Ferrara, 1 ott. (askanews) - Il giornale di carta è come un buon ristorante, dove ti puoi sedere comodamente e usare i tovaglioli di stoffa, dove i camerieri servono ai tavoli e dove la bistecca è cotta in base alle preferenze dei commensali. L'informazione online è come un fast food, nessuno ti serve al tavolo, devi mangiare mangiare in fretta e non puoi scegliere il tipo di cottura della carne dentro al panino. Sebbene tutti possano sottoscrivere quest'analisi, in vent'anni gli editori delle grandi testate giornalistiche hanno tentato di rincorrere le novità tecnologiche, investendo su siti internet e sui social, togliendo pagine alla rivista stampata. Come se il ristorante classico, con l'arrivo di MacDonald's, cominciasse a servire hamburger con cetrioli e ketchup. Il problema - come sostiene Iris Chyi, professore associato alla Scuola di giornalismo all'università del Texas a Austin - è che il cliente (il lettore) non vuole trovarsi in un posto confortevole e bello per mangiare un panino... vuole la bistecca, ben cotta. E' quando emerso nell'incontro "Viva la carta!" all'interno di Internazionale a Ferrara.

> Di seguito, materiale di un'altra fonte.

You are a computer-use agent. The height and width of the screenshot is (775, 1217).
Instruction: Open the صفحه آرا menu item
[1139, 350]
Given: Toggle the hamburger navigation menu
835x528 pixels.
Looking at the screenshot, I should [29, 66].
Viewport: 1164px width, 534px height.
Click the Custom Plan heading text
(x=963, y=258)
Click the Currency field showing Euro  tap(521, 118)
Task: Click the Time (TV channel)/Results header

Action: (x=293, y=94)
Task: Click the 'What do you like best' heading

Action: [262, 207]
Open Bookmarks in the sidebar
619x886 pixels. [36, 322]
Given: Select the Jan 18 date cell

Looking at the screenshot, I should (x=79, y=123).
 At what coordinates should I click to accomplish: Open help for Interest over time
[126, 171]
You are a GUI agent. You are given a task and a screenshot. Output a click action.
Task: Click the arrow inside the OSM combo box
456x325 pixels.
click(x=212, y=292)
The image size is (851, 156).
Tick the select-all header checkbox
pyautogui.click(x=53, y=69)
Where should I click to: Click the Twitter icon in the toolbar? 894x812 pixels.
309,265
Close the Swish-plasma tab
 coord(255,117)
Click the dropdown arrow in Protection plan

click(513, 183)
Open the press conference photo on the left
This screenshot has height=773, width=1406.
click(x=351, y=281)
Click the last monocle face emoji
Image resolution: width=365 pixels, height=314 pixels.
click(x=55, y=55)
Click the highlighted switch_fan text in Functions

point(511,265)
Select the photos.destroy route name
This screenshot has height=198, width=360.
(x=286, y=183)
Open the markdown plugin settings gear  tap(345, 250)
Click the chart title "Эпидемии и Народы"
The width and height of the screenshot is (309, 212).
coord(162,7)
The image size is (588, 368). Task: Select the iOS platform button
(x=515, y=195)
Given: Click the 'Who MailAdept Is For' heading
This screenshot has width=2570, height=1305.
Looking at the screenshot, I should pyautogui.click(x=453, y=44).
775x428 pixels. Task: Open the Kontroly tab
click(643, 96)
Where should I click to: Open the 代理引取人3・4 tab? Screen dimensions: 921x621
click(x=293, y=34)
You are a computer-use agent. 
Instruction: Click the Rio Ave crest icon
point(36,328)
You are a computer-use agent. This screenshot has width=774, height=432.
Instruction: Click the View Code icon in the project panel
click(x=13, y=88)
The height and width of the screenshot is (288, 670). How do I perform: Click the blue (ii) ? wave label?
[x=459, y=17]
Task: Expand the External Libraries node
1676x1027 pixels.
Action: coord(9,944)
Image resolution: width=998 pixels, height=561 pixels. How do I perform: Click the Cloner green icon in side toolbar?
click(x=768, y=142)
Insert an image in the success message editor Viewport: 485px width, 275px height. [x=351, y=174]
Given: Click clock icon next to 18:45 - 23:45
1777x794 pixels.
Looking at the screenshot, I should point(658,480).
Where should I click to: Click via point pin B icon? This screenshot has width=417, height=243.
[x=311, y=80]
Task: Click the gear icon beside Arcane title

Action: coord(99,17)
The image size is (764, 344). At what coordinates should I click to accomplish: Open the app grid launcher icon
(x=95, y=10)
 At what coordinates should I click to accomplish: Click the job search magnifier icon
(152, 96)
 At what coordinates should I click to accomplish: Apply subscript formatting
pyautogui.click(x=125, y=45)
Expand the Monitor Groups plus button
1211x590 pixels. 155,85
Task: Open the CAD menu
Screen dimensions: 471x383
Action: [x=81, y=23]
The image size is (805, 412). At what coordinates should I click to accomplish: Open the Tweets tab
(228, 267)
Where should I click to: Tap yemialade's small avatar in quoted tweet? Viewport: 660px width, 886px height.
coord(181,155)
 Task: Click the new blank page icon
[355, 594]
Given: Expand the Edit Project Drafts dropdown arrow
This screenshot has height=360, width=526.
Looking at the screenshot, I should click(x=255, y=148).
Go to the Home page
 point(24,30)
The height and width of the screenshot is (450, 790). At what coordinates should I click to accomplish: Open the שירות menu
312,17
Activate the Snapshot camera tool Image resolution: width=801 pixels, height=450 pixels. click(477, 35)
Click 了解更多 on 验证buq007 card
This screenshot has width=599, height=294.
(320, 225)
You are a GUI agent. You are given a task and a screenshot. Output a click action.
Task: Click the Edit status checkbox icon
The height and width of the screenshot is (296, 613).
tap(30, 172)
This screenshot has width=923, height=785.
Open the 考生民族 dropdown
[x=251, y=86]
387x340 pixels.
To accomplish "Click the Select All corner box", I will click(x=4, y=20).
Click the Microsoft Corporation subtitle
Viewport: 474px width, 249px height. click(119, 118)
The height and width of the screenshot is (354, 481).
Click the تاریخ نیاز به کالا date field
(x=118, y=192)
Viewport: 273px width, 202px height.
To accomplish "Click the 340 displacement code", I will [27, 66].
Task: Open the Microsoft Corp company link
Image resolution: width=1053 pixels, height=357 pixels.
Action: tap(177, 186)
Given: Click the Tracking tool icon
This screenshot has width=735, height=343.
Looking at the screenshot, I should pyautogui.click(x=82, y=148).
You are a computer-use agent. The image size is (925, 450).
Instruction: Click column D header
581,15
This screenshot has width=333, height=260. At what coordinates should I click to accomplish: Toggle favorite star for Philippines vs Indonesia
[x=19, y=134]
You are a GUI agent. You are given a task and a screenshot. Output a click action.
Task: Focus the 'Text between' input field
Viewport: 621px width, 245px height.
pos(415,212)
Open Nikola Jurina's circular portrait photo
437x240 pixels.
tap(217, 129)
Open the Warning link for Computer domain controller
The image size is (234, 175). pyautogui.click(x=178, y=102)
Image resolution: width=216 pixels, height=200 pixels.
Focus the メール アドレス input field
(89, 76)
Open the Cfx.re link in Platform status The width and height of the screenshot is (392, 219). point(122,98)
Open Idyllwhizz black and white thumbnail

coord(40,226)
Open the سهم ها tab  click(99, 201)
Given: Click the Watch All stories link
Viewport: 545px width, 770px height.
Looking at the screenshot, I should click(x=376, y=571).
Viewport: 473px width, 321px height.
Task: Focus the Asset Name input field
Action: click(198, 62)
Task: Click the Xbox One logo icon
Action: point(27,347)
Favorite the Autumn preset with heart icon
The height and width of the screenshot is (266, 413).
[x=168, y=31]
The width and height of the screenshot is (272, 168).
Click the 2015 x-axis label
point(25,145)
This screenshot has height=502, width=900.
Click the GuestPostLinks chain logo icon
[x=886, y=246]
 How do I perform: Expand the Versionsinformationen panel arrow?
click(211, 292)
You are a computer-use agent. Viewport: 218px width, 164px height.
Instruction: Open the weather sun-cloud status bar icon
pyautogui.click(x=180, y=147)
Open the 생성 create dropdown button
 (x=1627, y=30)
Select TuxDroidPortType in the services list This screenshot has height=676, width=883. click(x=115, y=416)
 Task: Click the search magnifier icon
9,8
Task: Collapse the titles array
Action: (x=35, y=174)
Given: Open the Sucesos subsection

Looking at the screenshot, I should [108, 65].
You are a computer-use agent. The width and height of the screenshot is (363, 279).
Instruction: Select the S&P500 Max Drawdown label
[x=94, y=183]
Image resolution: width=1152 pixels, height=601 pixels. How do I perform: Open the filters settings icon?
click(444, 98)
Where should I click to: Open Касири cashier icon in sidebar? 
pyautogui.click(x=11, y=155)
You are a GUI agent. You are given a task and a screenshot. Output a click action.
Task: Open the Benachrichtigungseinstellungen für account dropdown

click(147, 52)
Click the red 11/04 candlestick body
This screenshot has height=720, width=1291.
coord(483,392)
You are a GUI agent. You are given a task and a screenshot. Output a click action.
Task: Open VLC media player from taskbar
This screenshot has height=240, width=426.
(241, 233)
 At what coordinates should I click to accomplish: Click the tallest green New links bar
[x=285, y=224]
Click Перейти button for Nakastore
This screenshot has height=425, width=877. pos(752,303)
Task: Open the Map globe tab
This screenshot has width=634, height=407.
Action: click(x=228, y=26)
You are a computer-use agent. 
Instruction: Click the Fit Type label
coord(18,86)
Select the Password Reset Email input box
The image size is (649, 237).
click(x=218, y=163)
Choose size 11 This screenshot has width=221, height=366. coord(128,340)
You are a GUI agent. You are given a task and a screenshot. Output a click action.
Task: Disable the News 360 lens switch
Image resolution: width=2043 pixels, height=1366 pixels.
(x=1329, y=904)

Chyi, nei suoi studi sul fenomeno dell'informazione online negli ultimi 20 anni, ha realizzato che tutti i 260 giornali statunitensi (ma il discorso potrebbe essere allargato anche agli altri paesi) "ossessionati da ogni sviluppo tecnologico, dal 1999 hanno reagito in modo molto dinamico trasferendo notizie sui siti, attivando e aggiornando regolarmente le pagine social. Un terzo dei giornali - ha spiegato la docente - prevedevano che entro il 2012 non avrebbero più stampato sulla carta; fatto che non si è avverato, ma in questo periodo sono stati ugualmente licenziati migliaia di giornalisti, si è ridotto il numero delle pagine stampate".